* _Task to complete_
Extend the article on NFTs below, starting right after its final line.

* _Excerpt to read_
'''

NFTs, or non-fungible tokens, are a type of cryptocurrency token containing an original digital signature that makes them unique. The signature acts as a kind of virtual certificate, enshrining rights to a specific object, such as a meme, photograph, visual artwork, video or piece of music.
Every NFT exists in a single copy, while all the data about its creator and seller, buyer or buyers, and all transactions involving it is stored on the blockchain.
The NFT market is currently bouncing back after a miserable end to 2022. According to a report conducted by DappRadar (a platform specializing in the analysis of decentralized applications, or DApps), NFT prices skyrocketed at the beginning of the year, as did the number of non-fungible tokens sold. In January 2023, 9.2 million purchases were made, which is 37% more than the figure for December 2022. Trading volumes also increased markedly and reached USD 946 million, up 38% from December.
What can be sold as an NFT?
In theory, you could buy or sell anything in the form of an NFT. Anything that has a digital form or can be digitized can easily be turned into a non-fungible token.
- Images (memes, photos, illustrations, paintings etc.)
- Audio files (music, podcasts etc.)
- Video files (video clips, films and TV series)
- Text-based content (posts, tweets etc.)
- Metaverse content (maps, game characters, in-game assets, 3D models)

'''

* _Listed entries_
'''

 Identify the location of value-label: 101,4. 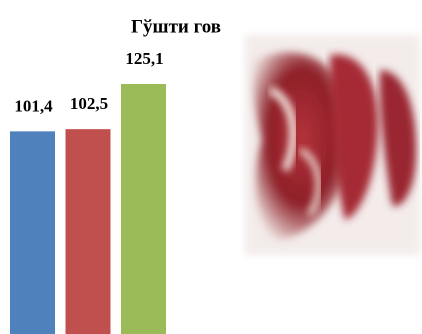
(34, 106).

'''
'''

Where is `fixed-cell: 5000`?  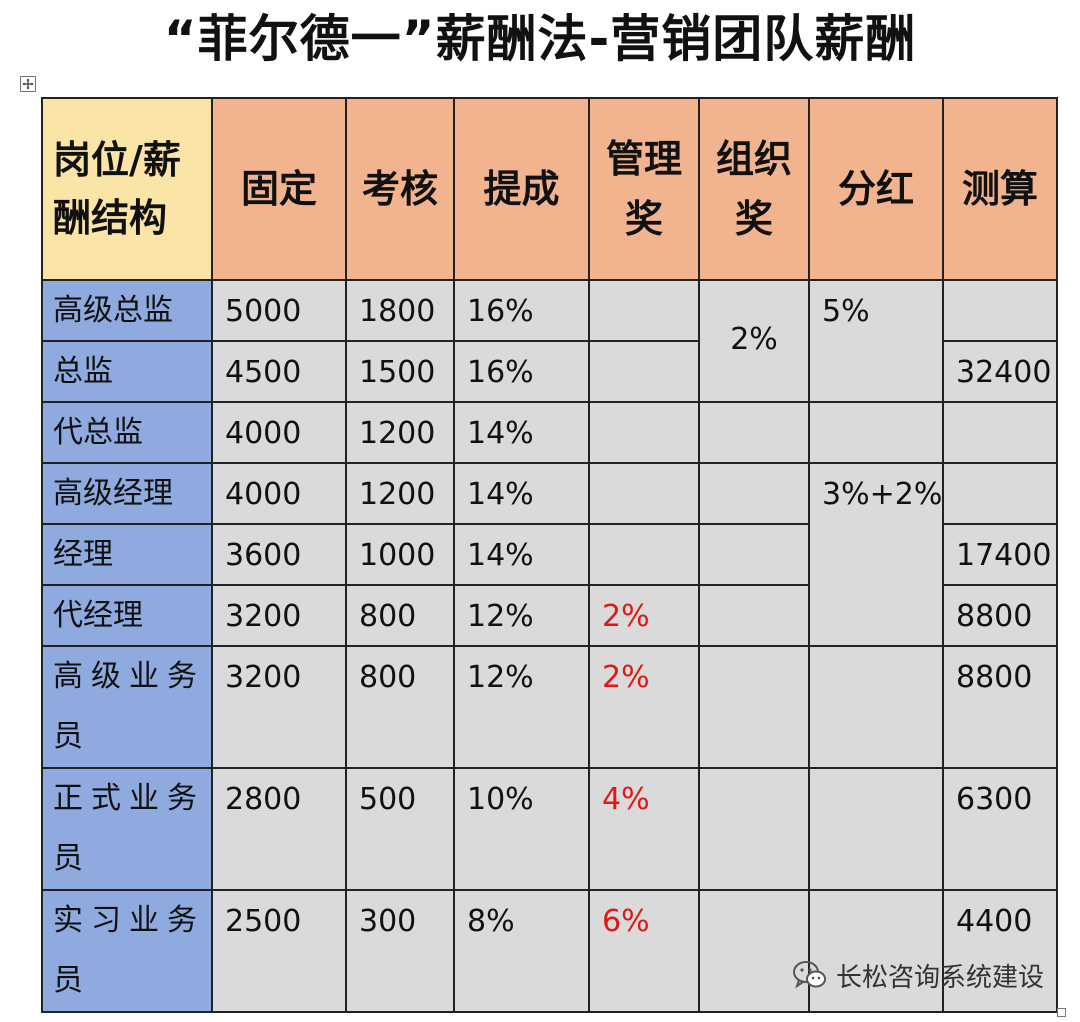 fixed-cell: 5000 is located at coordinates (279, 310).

'''
'''

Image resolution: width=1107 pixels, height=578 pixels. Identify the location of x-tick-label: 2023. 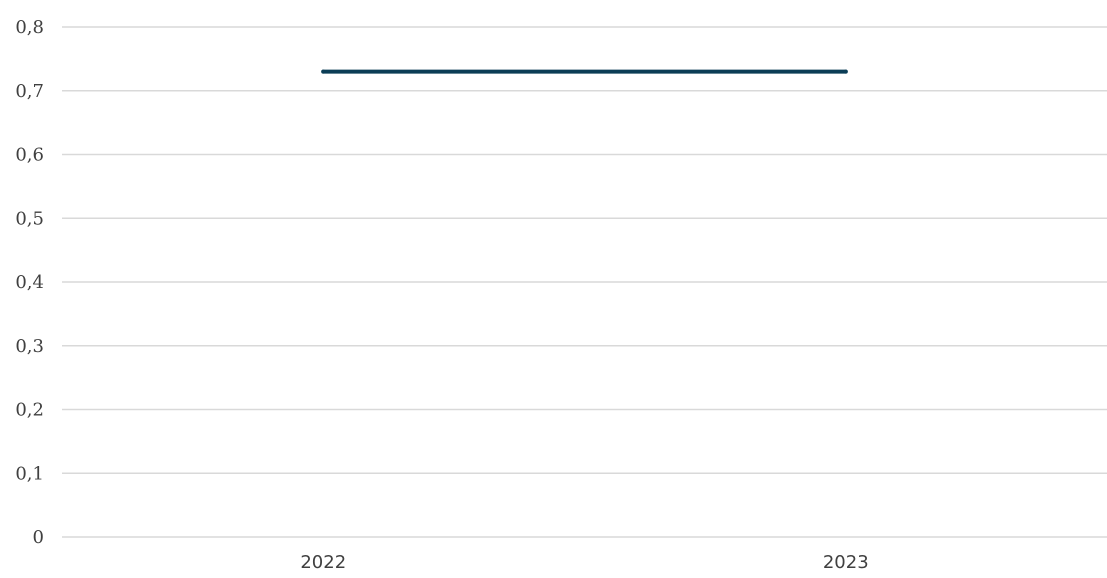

'''

* _Solved problem_
- Websites and IP addresses
Any unique item can become an NFT – it could be a painting by Salvador Dali or a street artist . The NFT of the street artist’s painting is unlikely to become popular or command a high price, however, and in general it’s only objects of value that are minted as NFTs.
Artist Mike Winkelmann, better known as Beeple, sold an NFT of his artwork Everydays: the First 5000 Days for a record USD 69.3 million. It consisted of a JPEG file containing all the images he had created over a 5,000-day period.
Blockchain company Injective Protocol bought the painting Morons (White) by the English artist Banksy for USD 95,000 at a New York gallery, converted it into an NFT, and then set quite literally set fire to the original. The canvas has ceased to exist in its physical form, but lives on as a digital entity.
Canadian artist Kristina Kim designed a minimalist model of a house on Mars, minted it as an NFT, and sold it for USD 520,000.
DJ 3LAU became the first musician to sell his album in an NFT format. He received a total of USD 11.6 million for his collection.
A gamer purchased a rare pink dog courier in the DotA 2 game for USD 38,000. The dog can be used to transport items in the game.
A Pokemon fan bought an NFT of a collectible card featuring the Pikachu character for USD 250,000.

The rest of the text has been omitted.